Grognard's Grimoire: Eldritch Bones

One bit of Gygaxian wisdom I've taken to heart when creating Dwimmermount is to include at least one new monster, magic item, spell, or other feature on each level of the dungeon. These new features help keep the game fresh for players, particularly those who've been playing the game for decades and already know the basic repertoire of OD&D and its supplements.

As with most other aspects of megadungeon design, it's a never-ending process. Dwimmermount is constantly changing, as I restock and alter it in response to player actions. In running my play by post version, I've added a few new wrinkles as well, the first that the players have so far encountered being the monsters known as eldritch bones.

Eldritch bones are the reanimated skeletons of slain soldiers. Unlike most other types of skeletons, eldritch bones are not undead. Rather, they are magical constructs brought back to a semblance of life through the use of minute quantities of azoth, which not only gives them the ability to move and attack but also strengthens their bones. Consequently, eldritch bones have a metallic appearance, thanks to the silvery-black azoth that suffuses them.

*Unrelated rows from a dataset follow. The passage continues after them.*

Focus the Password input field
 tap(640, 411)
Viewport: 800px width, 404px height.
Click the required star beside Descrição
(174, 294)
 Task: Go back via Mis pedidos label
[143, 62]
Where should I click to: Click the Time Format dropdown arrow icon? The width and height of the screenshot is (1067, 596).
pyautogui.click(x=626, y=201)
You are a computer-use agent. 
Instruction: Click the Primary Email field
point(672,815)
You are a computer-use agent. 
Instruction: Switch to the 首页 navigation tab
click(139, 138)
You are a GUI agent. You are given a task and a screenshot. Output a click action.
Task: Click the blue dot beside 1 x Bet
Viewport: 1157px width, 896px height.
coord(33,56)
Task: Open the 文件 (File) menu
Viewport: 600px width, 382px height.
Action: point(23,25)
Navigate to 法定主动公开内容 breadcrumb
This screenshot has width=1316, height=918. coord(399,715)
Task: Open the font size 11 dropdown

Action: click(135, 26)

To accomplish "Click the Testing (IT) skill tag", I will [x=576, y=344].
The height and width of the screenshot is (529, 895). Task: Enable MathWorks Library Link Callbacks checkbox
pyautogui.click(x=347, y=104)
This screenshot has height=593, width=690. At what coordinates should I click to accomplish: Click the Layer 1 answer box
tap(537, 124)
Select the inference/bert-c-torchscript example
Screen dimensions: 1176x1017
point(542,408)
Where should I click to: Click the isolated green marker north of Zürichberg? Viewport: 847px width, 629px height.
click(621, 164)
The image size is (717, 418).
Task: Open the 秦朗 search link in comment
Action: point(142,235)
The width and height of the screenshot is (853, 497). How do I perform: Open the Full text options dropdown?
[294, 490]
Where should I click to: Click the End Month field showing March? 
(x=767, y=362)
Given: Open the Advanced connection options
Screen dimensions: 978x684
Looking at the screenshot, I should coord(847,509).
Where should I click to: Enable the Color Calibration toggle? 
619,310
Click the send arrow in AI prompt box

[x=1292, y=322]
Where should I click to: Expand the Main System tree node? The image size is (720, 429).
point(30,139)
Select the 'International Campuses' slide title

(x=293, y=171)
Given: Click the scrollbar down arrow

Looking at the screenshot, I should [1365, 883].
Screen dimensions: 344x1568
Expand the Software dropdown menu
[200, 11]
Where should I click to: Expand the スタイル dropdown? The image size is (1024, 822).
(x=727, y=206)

The process of creating them was originally an invention of the Eld, but was perfected by the Thulians during their late, Termaxian phase. Like truly undead skeletons, eldritch bones suffer only one-half damage from sharp/edged weapons, while blunt weapons do full damage. They are immune sleep, charm, and hold spells and are unaffected by holy water.

The material in the quote box below is hereby designated Open Game Content via the Open Game License.


Eldritch Bones
Number Appearing: 3d6
% in Lair: Nil
Alignment: Neutral
Armor Class: 5
Move: 12
Hit Dice: 1+1
Attacks: 1 weapon (1d6+1)
Save: F1
Morale: 12
Hoard Class: Nil
XP: 20

Create Eldritch Bones
Level:
Magic-User, 6th Level
Range: 10 feet
Duration: Permanent

Provided the caster possesses an ampule of undiluted azoth, this spell enables the creation of eldritch bones from the complete skeletons of humanoid beings. 1d6 eldritch bones are created per level of the caster above 11th. The eldritch bones remain animated until destroyed.

8 comments:

  1. I like these:)

    It would be interesting to give construct-knowledgeable magic-users a chance to turn these.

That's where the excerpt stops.